_LISTED ENTRIES:_
* * * * *
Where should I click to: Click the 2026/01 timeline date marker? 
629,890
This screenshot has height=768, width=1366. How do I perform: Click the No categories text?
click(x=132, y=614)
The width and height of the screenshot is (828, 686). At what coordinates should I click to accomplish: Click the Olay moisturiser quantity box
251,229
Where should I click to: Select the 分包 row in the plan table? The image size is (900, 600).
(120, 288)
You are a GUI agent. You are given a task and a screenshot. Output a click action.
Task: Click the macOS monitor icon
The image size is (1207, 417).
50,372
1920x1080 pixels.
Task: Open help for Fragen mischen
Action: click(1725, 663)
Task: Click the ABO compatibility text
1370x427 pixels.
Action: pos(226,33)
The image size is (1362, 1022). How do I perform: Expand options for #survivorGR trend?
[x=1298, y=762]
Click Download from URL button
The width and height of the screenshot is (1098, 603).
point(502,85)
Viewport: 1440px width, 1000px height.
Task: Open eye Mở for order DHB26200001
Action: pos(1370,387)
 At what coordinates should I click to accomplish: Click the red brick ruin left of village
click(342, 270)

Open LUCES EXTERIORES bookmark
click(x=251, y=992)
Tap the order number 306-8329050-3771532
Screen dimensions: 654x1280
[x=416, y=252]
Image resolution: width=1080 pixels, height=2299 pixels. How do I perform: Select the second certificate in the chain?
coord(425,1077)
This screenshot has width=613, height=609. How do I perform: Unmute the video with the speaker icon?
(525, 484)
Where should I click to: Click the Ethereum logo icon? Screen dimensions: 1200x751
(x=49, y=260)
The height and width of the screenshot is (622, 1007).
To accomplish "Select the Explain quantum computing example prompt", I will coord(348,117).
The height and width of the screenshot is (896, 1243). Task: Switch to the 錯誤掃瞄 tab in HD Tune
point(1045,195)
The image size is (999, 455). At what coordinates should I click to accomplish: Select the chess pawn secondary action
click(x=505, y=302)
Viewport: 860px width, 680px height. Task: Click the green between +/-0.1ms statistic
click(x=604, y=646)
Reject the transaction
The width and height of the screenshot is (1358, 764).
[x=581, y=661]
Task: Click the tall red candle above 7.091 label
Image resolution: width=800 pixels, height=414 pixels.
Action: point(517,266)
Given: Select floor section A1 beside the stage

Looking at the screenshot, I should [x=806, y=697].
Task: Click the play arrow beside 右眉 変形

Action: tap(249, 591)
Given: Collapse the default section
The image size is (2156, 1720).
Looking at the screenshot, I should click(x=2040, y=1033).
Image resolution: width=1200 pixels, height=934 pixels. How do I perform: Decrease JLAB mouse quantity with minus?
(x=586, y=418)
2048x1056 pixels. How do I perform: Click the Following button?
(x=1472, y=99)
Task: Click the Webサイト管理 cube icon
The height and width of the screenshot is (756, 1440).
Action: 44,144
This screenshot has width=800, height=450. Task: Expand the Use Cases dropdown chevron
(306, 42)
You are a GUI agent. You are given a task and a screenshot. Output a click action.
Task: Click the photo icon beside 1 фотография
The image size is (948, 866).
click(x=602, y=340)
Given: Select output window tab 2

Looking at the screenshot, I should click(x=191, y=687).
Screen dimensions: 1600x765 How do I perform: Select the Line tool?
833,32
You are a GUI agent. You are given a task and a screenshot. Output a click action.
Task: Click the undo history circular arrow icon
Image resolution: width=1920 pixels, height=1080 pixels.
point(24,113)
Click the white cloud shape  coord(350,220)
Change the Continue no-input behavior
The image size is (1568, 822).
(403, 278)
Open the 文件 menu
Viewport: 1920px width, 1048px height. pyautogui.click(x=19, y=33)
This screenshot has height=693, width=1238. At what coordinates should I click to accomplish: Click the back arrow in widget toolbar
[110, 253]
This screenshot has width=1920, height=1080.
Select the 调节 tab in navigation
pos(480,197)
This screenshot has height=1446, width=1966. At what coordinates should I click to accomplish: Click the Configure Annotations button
* * * * *
_GIVEN EXERCISE:_ Rewrite the part of the records that runs from the start through the line containing "click(x=132, y=614)", including both ends and keeping the requests, and shift every coordinate in the answers by adding 65 to it.

_OUTPUT OF THE EXERCISE:_
Where should I click to: Click the 2026/01 timeline date marker? 
694,955
This screenshot has height=768, width=1366. How do I perform: Click the No categories text?
click(x=197, y=679)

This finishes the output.